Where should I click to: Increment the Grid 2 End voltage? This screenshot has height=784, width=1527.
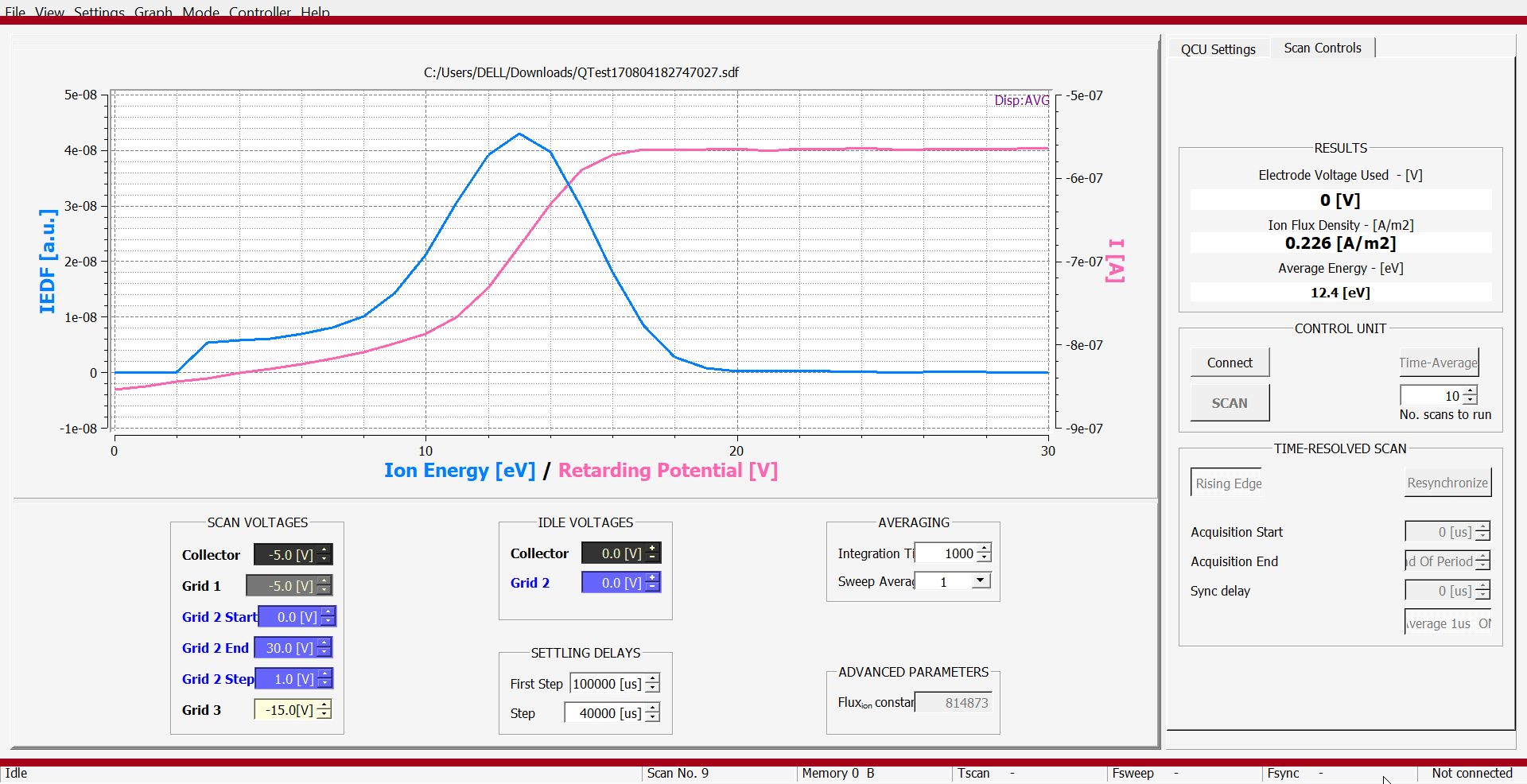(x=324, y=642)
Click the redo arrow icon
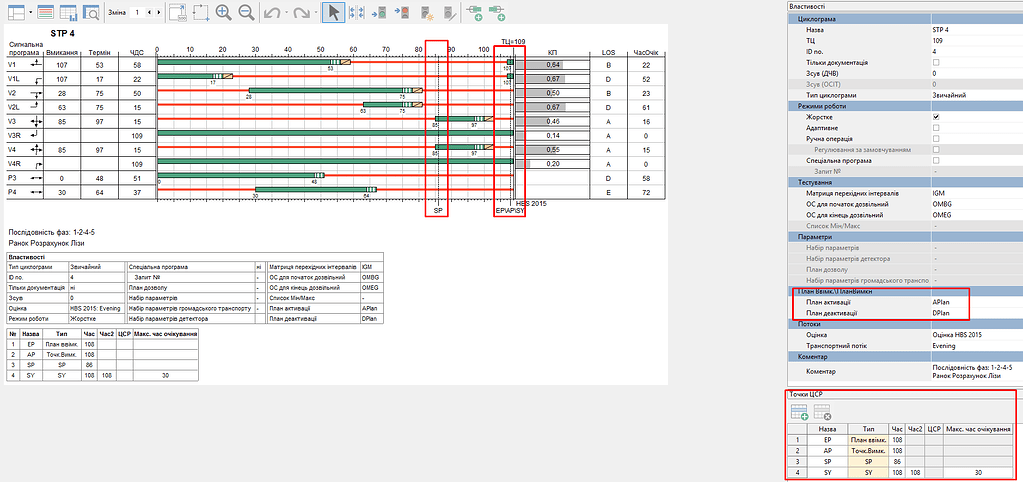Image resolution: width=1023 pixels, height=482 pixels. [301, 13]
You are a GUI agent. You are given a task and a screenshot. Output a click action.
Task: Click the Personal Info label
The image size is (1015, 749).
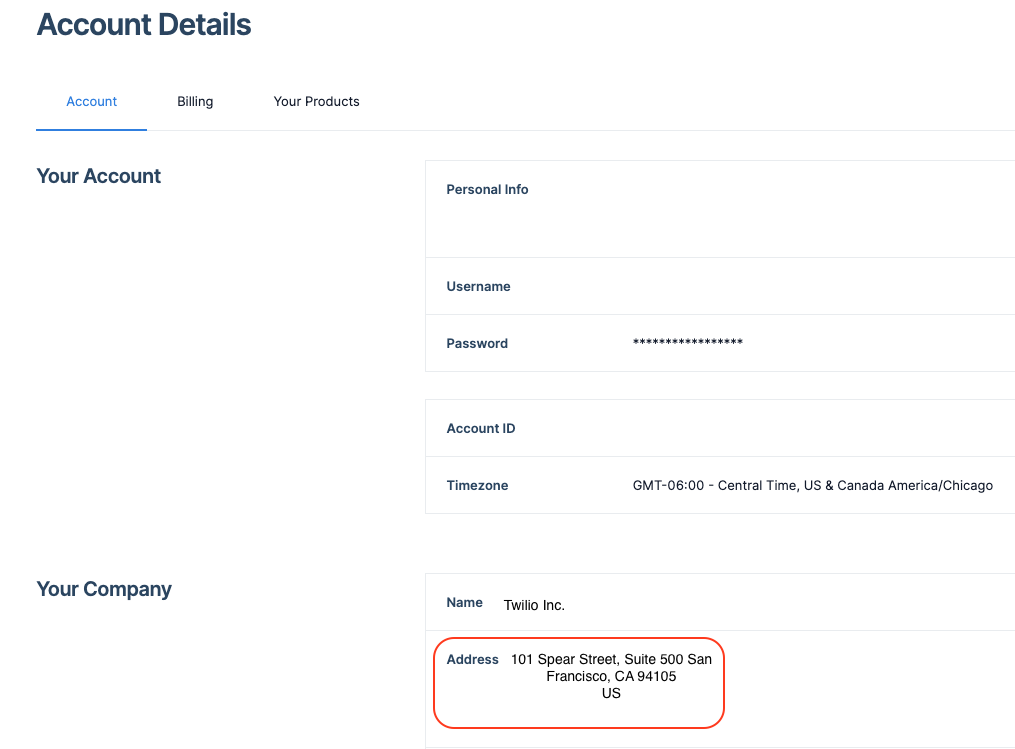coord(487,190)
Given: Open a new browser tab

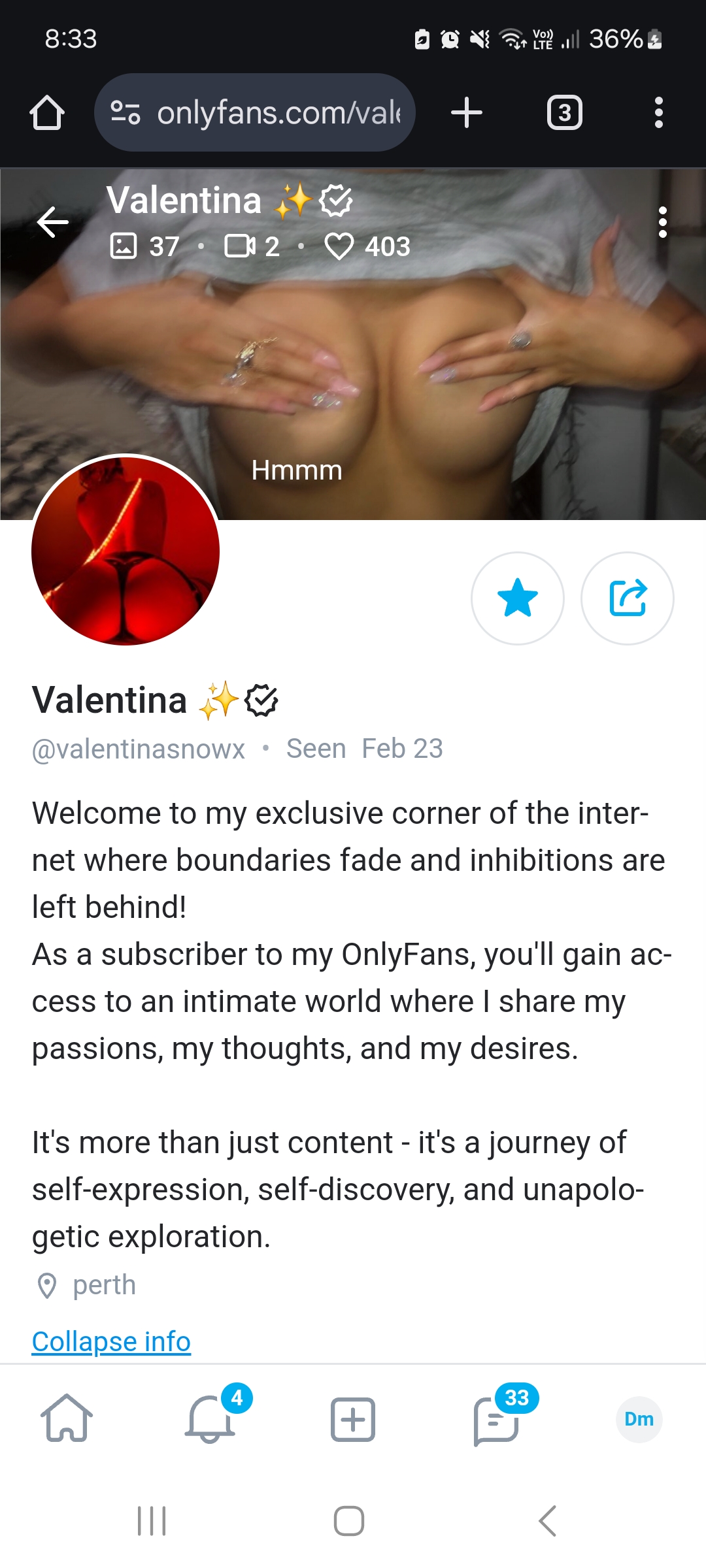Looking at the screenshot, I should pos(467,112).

Task statement:
Output every line of the records exactly, excluding all pictures.

Exercise answer:
Where should I click to: Increment the Grid 2 End voltage? This screenshot has height=784, width=1527.
(x=324, y=642)
Click the redo arrow icon
Image resolution: width=1023 pixels, height=482 pixels. [301, 13]
You are a GUI agent. You are given a task and a screenshot. Output a click action.
Task: Click the Personal Info label
The image size is (1015, 749).
coord(487,190)
Given: Open a new browser tab

Looking at the screenshot, I should pos(467,112).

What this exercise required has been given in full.